Security Response Readiness Assessment
Published: April 22, 2013
Author: David Seidman, Senior Security Program Manager, MSRC Software Security Incident Response
Microsoft Security Response Readiness Assessment is a new free tool to help your organization determine the effectiveness of your software security response processes and identify improvements to take your response capability to the next level. It covers the complete lifecycle of software security response, from preparing for and detecting an issue through remediating it and preventing it from happening again, and it covers both urgent incidents and cooperatively disclosed vulnerabilities. This assessment is focused on organizations that produce software of any kind, including internal applications. The goal is to help you understand your ability to handle a security vulnerability in that software and to improve that ability. We’ve based the information in the assessment on the experience and practices of the Microsoft Security Response Center.

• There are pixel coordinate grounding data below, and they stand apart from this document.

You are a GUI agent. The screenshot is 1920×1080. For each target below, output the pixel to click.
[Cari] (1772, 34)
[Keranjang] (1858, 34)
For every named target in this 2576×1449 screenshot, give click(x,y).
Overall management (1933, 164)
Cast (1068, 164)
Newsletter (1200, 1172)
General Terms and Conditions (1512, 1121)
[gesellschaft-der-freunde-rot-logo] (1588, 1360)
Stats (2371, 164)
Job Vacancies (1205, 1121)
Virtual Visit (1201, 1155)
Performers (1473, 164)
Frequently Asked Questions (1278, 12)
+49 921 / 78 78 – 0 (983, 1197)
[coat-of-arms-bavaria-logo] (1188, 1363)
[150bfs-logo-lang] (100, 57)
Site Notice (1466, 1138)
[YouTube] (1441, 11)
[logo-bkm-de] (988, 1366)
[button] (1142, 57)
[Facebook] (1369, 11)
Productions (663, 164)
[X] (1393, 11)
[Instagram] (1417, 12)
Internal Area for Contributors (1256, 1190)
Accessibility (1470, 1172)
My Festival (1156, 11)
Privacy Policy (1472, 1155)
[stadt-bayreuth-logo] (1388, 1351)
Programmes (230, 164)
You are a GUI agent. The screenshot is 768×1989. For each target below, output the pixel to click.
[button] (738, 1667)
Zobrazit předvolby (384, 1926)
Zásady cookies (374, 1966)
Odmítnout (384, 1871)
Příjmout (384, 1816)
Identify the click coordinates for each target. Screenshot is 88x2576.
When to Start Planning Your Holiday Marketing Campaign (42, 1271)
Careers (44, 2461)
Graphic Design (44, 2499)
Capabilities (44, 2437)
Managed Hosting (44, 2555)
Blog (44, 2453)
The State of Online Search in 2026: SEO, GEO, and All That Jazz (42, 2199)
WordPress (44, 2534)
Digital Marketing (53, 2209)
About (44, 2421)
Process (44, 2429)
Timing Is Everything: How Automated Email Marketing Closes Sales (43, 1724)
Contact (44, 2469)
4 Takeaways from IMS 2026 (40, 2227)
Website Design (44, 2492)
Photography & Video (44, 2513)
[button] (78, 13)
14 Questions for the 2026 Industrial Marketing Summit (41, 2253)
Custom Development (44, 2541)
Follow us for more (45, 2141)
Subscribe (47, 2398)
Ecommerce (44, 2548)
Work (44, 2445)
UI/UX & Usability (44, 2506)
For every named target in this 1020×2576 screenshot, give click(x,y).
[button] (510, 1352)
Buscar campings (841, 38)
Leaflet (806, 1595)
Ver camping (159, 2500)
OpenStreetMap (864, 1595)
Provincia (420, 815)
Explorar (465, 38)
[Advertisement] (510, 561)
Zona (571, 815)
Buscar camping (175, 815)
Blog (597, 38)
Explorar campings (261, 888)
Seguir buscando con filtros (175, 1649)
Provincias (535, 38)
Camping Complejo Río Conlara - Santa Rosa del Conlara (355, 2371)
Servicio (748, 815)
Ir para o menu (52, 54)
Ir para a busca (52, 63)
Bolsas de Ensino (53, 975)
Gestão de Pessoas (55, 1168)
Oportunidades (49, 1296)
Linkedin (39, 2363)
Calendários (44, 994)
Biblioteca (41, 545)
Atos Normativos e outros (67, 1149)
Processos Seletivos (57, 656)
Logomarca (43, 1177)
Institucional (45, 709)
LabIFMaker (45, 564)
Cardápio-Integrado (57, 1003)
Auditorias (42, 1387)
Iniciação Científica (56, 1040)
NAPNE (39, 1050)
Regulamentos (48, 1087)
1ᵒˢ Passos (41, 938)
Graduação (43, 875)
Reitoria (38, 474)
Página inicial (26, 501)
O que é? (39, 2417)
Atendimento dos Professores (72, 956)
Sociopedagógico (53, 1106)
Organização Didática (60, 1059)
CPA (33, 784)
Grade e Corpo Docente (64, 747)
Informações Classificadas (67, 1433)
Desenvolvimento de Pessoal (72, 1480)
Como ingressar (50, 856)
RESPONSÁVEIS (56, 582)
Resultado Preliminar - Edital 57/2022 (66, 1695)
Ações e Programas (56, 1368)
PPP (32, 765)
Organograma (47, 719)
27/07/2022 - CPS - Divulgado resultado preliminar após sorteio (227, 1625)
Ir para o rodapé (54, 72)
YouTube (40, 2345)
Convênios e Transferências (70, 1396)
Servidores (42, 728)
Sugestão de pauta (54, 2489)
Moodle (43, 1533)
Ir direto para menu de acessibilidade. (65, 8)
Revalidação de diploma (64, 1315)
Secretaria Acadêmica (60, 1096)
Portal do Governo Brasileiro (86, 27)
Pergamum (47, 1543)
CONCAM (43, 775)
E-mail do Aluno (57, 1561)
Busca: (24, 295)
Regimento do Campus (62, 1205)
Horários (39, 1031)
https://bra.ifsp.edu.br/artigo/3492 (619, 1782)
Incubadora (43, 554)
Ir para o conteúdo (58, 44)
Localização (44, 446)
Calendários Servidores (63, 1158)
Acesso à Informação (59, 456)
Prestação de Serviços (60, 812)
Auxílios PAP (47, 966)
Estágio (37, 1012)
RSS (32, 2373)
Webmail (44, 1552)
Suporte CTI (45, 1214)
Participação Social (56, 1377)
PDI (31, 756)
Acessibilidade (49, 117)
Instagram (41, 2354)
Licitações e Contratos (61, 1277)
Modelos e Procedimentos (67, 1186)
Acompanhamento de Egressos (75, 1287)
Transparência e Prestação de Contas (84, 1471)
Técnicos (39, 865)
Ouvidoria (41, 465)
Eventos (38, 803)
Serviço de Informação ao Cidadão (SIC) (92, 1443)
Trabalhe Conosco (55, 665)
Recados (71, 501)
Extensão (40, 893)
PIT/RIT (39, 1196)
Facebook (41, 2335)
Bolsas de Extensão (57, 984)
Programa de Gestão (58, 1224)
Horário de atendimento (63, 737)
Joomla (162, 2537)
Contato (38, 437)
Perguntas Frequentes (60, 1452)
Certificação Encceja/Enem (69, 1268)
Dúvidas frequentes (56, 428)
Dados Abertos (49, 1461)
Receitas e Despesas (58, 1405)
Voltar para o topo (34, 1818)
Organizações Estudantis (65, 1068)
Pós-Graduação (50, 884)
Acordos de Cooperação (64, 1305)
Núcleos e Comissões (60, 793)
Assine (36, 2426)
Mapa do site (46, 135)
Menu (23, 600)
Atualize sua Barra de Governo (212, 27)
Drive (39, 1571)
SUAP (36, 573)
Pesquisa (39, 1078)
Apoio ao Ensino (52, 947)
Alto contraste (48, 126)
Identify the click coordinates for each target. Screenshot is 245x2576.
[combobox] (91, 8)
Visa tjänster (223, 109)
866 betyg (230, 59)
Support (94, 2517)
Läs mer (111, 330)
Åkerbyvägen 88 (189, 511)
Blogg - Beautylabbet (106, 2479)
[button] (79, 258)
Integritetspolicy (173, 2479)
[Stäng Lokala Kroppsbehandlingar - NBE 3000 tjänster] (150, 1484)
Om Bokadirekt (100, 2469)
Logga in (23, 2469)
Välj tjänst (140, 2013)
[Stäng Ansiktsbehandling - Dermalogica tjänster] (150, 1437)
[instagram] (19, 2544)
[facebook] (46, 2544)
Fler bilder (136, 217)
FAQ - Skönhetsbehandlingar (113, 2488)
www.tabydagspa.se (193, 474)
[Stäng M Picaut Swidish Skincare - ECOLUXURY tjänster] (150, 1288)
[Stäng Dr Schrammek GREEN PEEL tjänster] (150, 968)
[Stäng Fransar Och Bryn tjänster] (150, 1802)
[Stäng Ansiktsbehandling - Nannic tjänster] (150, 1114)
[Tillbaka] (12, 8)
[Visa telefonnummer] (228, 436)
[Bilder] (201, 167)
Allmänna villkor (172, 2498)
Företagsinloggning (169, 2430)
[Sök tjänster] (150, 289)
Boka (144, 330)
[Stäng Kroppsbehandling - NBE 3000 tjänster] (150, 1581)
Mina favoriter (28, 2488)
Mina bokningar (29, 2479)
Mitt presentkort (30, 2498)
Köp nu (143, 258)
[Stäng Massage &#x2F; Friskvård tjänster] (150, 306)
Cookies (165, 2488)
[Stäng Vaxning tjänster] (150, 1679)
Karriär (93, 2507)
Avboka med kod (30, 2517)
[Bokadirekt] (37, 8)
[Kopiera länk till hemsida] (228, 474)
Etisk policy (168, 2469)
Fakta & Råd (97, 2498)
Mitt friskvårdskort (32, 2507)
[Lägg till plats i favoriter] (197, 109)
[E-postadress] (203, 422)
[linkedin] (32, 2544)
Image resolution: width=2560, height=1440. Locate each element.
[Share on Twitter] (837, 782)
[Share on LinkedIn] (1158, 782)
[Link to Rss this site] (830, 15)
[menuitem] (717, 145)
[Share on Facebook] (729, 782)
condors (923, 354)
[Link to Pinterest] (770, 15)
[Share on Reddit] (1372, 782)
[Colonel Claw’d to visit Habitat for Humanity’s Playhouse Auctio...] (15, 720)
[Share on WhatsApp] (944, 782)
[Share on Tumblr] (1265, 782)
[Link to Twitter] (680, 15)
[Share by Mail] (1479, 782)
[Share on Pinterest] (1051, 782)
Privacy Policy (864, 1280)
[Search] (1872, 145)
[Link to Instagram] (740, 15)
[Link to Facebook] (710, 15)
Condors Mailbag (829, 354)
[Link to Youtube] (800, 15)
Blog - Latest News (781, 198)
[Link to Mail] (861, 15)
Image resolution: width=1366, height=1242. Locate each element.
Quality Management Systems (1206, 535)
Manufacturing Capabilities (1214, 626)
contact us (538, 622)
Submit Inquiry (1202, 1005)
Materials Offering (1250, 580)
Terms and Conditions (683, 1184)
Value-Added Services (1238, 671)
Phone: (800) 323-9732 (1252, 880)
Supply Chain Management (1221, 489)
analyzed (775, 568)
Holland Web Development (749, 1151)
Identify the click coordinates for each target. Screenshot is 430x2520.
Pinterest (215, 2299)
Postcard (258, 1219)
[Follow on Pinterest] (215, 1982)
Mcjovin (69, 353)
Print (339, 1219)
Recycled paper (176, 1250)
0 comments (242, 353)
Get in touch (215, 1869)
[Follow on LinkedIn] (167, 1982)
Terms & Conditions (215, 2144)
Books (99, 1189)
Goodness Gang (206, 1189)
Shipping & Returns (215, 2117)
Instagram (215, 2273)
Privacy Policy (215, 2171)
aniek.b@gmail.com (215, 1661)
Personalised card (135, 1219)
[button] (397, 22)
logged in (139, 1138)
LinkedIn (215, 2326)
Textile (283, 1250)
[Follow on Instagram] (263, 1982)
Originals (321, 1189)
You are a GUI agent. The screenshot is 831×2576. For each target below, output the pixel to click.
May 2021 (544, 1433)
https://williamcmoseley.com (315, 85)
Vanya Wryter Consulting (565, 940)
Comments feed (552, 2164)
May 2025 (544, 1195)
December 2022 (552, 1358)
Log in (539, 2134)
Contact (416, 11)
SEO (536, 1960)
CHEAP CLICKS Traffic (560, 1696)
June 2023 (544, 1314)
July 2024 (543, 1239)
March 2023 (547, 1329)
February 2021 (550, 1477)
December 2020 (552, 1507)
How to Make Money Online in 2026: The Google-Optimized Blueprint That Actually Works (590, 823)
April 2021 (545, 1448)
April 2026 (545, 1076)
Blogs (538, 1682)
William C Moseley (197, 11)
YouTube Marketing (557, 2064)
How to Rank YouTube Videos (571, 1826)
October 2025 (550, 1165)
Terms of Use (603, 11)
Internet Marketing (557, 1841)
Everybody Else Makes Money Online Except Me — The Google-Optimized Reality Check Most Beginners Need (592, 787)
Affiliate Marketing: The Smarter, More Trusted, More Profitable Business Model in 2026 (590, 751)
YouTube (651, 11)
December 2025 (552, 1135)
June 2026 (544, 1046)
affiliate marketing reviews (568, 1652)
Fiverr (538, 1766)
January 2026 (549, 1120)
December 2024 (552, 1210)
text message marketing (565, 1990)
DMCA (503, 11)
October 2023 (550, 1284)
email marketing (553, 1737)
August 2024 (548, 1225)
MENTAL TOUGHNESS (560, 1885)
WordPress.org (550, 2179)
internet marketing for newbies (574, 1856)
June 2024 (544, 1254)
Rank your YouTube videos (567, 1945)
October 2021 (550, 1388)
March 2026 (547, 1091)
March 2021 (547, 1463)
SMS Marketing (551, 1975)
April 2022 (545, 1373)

The first step in taking the assessment is to answer 17 simple questions about your organization’s current capabilities. These questions ask things like “What best describes the level of security training your organization performs?” and “What best describes your organization’s ability to conduct an emergency response?”. Each question addresses a different area. Each has four options, ranging from the least developed to most developed capability. Don’t feel bad if you aren’t able to give yourself the top rating: it would be a waste of resources for every developer to have the same level of investment as a huge software company like Microsoft – not to mention unlikely!
After answering the assessment questions, enter your company name, industry and country. Your company name will only be used to store your report for you to access in the future and will not be shared with anyone. Your industry and country will be used to show you how your peers are doing, and Microsoft will also use this data at the aggregate level to determine if a particular industry or country could use a little extra help.
After you click Next, you’ll see a full report on your capabilities. The top of the screen shows you where you are today, and the bottom provides resources to improve your capabilities.
At the top right, you’ll see your results: an assessment of your overall level of capability, broken down into the areas of “Security” and “Engineering Capabilities”. “Security” measures your ability to manage technical aspects of computer security, while “Engineering Capabilities” measures other capabilities that are not specific to security but that impact your ability to respond to security issues. In addition to the assessment, concrete action items are provided that your organization can take to move to the next level. For example, an organization at the “Basic” level of capability might be told to “Secure executive support for an ongoing response program.” At the top left, you’ll see an assessment of your overall maturity, with a comparison to peers in your industry and geography.
In the bottom left you’ll find information about the transition your organization will take as it moves to a higher level of capability. This will give you a basic idea of what to expect. Just to the right, you’ll see a link to Create Custom Report. This report will provide a nice, presentation-friendly view of your assessment results. We’ve also included on this page links to a few other resources we think every IT administrator needs to know about, such as how to mitigate Pass-the-Hash attacks.
We hope that you find this tool useful!